Lots and lots of developer kits

Developers, developers, developers

Apple has become the reverse-Microsoft. Bill Gates and company grew rich making their many flavours of the Windows ecosystem available to anyone who wanted to install it on hardware, and almost anyone who wanted to write software. Apple was always different, they made all their own machines and also made software that only ran on those machines with a small pool of dedicated third-party developers. But on Tuesday Apple unleashed a slew of software development kits (they claimed 4,000) that allows the massive pool of third-party iOS developers to write apps accessing ever-more-core chunks of Apple devices. Apple still makes all its own hardware, but now the third-party software is at the core of their offering. Some of these ideas will mean little to the non-developer but are major updates for coders: extensibility (so apps can share data and settings among one another), cloud access, access to camera controls, and a replacement for OpenGL that accesses Apple’s A7 chip better. Further, these new developer kits set Apple and iOS up to become much stronger platforms for gaming and productivity (they also announced some new enterprise and family sharing features that may turn out to be key).

HomeKit and home automation

The Internet of Things, the quantified self and biometric security

The three biggest developer kits announced Monday touch on some buzzy tech ideas and were widely expected, but they also set up Apple to more fully and safely integrate into home automation and your health management.

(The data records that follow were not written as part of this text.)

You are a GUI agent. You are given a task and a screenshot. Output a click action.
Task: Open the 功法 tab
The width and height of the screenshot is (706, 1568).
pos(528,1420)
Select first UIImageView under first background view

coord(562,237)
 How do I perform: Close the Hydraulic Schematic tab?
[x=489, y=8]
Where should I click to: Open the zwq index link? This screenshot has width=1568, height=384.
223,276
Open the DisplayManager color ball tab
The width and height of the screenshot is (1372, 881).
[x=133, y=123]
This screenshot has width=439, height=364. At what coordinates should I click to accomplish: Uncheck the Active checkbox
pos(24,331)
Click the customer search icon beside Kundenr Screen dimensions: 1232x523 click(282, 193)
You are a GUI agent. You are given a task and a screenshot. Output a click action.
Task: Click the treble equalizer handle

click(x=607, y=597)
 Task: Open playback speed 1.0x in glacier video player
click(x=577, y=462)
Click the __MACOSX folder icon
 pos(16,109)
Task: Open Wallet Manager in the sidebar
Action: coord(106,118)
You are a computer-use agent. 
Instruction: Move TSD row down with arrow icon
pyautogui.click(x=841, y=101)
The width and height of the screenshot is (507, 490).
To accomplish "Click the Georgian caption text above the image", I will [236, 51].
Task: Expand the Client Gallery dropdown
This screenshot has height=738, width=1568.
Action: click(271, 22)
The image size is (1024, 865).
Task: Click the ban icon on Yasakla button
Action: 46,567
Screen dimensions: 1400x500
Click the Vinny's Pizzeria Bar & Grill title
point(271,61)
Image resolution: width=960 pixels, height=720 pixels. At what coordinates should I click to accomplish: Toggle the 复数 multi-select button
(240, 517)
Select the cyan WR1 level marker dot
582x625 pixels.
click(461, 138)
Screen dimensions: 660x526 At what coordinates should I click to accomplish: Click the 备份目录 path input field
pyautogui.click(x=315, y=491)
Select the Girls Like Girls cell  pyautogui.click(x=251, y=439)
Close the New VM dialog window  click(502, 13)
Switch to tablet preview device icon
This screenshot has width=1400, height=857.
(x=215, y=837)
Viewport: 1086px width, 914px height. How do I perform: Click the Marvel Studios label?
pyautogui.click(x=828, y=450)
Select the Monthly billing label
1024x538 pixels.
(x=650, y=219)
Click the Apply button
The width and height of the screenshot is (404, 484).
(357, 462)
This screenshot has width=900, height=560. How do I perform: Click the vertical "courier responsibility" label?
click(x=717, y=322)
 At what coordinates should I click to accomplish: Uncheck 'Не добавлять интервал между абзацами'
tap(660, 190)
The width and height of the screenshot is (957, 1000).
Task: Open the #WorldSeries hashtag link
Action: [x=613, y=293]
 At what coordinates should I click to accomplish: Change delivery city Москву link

With HomeKit Apple launches into the world of web-connected lightbulbs, refrigerators, thermostats and door locks. A common software standard will make your iOS device the universal remote for your digital home of the future. Anyone else attempting to standardize the language of the connected home just got a huge competitor.

With HealthKit and the Health app Apple will allow for the monitoring of all the physical metrics measured by any sensor-band hardware on the market, and suck in the data from third-party apps too. There’s no iWatch yet, but this software lets you write apps for any existing or potential wearable computer to communicate with iOS.

And finally, a Touch ID API makes both of the above new features more secure. By finally allowing third-party apps to access the identity verification of the Touch ID fingerprint sensor on the iPhone 5s, Apple makes itself the key biometric security device for any number of potential apps. That's critical for anyone hoping to to keep their health data or connected house out of the hands of anyone who is not you that ends up with your iPhone. Crucially for privacy wonks, Apple claimed the actual fingerprint scan will remain locked away on your local device, and any verification will only access keychain data.

The bottom line is, developers writing apps for Apple’s upcoming devices will have access to some very compelling features that could very well make the difference in the mobile hardware wars.